New Monuments/Old Attitudes II

dallison dallison at
Thu Jan 18 17:07:45 EST 2001


Thanks for continuing a discussion that I hope will bring to the surface a
number of issues that will be tormenting or enthusing (or both) many of us
in the natural resource community over the next few years. Please excuse the
length of this posting but your note raises some particular concerns.

IMHO, any executive order that the Bush administration, under the leadership
of James Watts' protégé with legal advice from the AG to the right of Jesse
Helms, would more likely be anti-conservation and pro-exploitation than
otherwise. It sounds like you might even agree with that. (This is a crowd
that is bringing live steers to the Inaugural Ball this week - perhaps a
portent of the real live bs that they will be bringing to DC that we have
only seen in metaphor  in the past).

The reason for the executive orders by President Clinton is specifically
because consensus could not be achieved in the States containing the largest
unprotected areas of public lands and waters and, at the same time, the
largest concentration of industries and entities committed to the
exploitation of those lands and waters for private profit. Those entities
control the Politics in those relatively sparsely populated States and have
demonstrated, for far more than the past eight years, that they consider
their rights to extract and use and sometimes to despoil and destroy as
higher and greater than the rights of the greater public to protect and

As Secretary nominee for Interior has pointed out, she and President Select
Bush believe that the rights of the States to control lands and water owned
by the people of the United States should prevail over the public trust
authorities who have been appointed to manage and, yes, protect those
resources. The men and women of NOAA, NMFS, Interior, including MMS and BLM
and others, USFS, USCG and thousands of other scientists, managers and
enforcement officials are the public trust authorities entrusted with their
responsibilities by the public through their elected officials. Extractive
industries and the politicians they fund do not like limitations imposed by
the public trust.
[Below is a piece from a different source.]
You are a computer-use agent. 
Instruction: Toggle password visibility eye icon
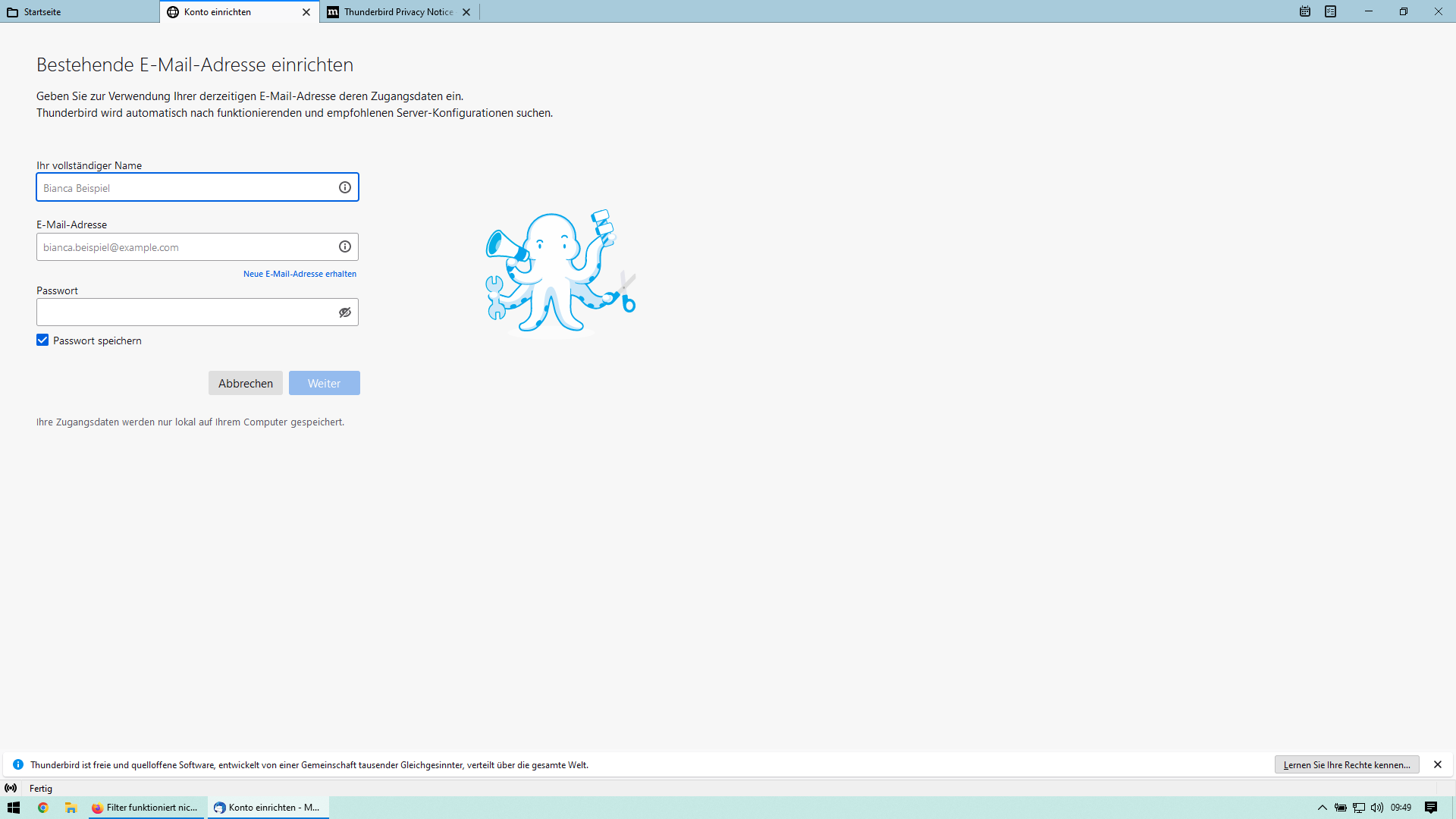pyautogui.click(x=345, y=312)
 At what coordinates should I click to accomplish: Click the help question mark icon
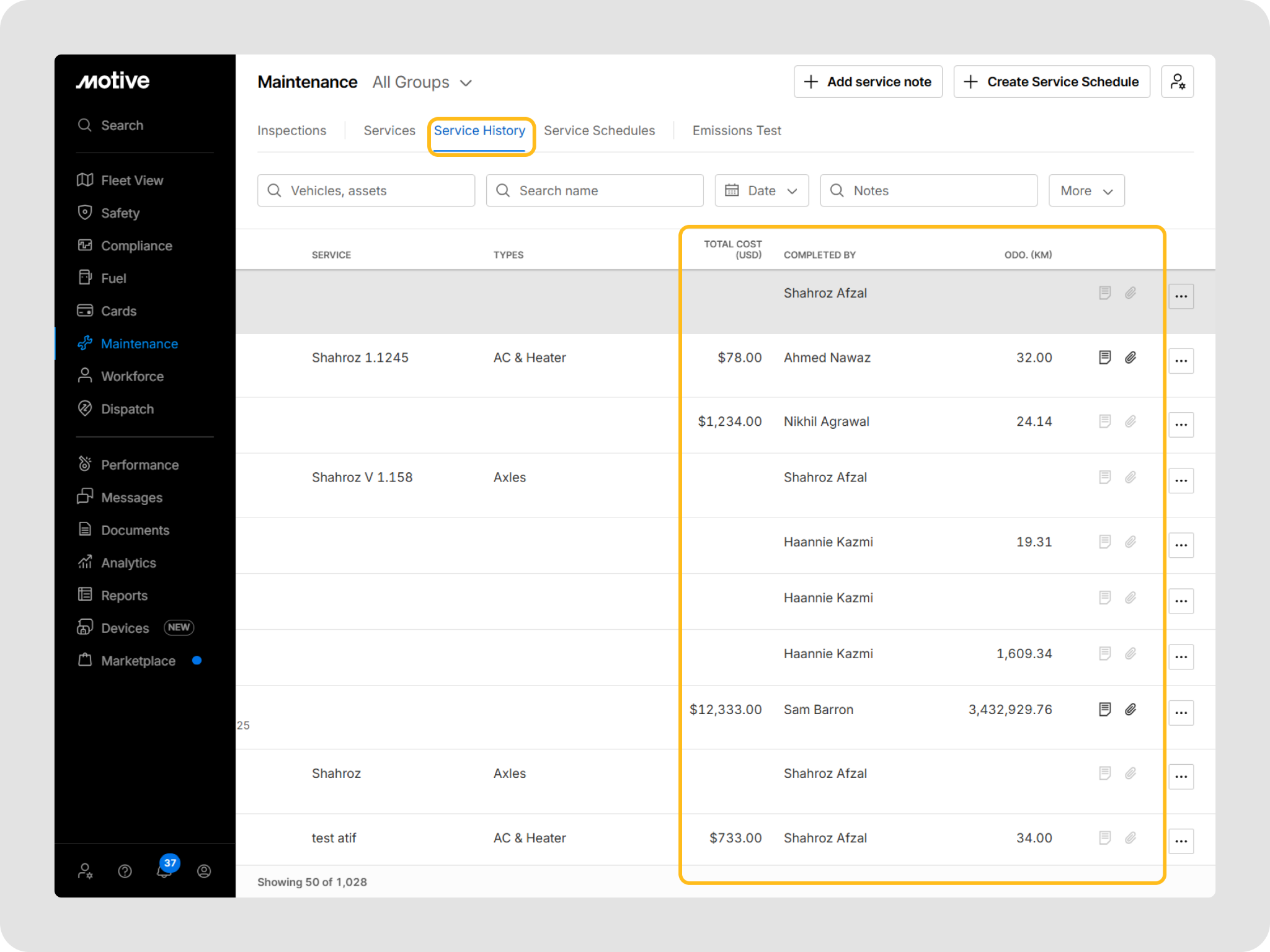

The system and process you endorse includes the monument
legislation in order to maintain the balance that would otherwise be thrown
into disarray by the money, power and political influence of the few seeking
to overturn the common interest of the many.

With regard to the importance of process and the rule of law, the provisions
of the Act empowering the President to act to protect areas of special value
from possible destruction or damage incorporate the rule of law. The
monuments were designated according to the provisions of the Act and all of
the process established by Congress were followed.

As a number of commentators have noted during the past few months, NO
monument designation has ever been reversed by Congress and there is no
provision for a President to undo a monument designation by executive order.
On the other hand, there are a number of advocates for greater environmental
protection, both within and outside Congress, who would appreciate getting a
clear head count of the members of Congress and the members of the Bush
administration who are willing to hold up their hands over the next two
years and identify themselves as voting opponents of the environment and
proponents of undoing national monuments.

Such a clear identification could make the next two elections much more
interesting. And many would believe that that would be very likely to "best
serve the environment in the long term."

Dave Allison
Allison Associates
Washington, DC

-----Original Message-----
From: owner-coral-list at
[mailto:owner-coral-list at]On Behalf Of Carl B.Lind
Sent: Thursday, January 18, 2001 2:44 PM
To: dallison; coral-list at
Subject: Re: New Monuments/Old Attitudes

"Public resources belong to all of the public."

Exactly.  And that's why care must be taken in making decisions about those

The "Executive Order" is a two-edged sword:  it can be used for positive or
negative purposes.  Why use the Executive Order when a consensus decision
might be achieved to the same end?   The fact the Clinton waited eight years
to sign these Orders indicates that perhaps there were serious difficulties
that would be better addressed by open, public debate.  By not having this,
affected states and communities could be embittered to the point of
hindering future environmental legislation.

The issue is process.  This is a country that is supposed to be ruled by
law, not man.  The Executive Order appears to come close to negating that
idea.  In today's society where so many people are effected by such
decisions, neither Clinton nor Bush should be able to make environmental law
without at least attempting to achieve some sort of consensus from the
citizens.  This will best serve the environment in the long term.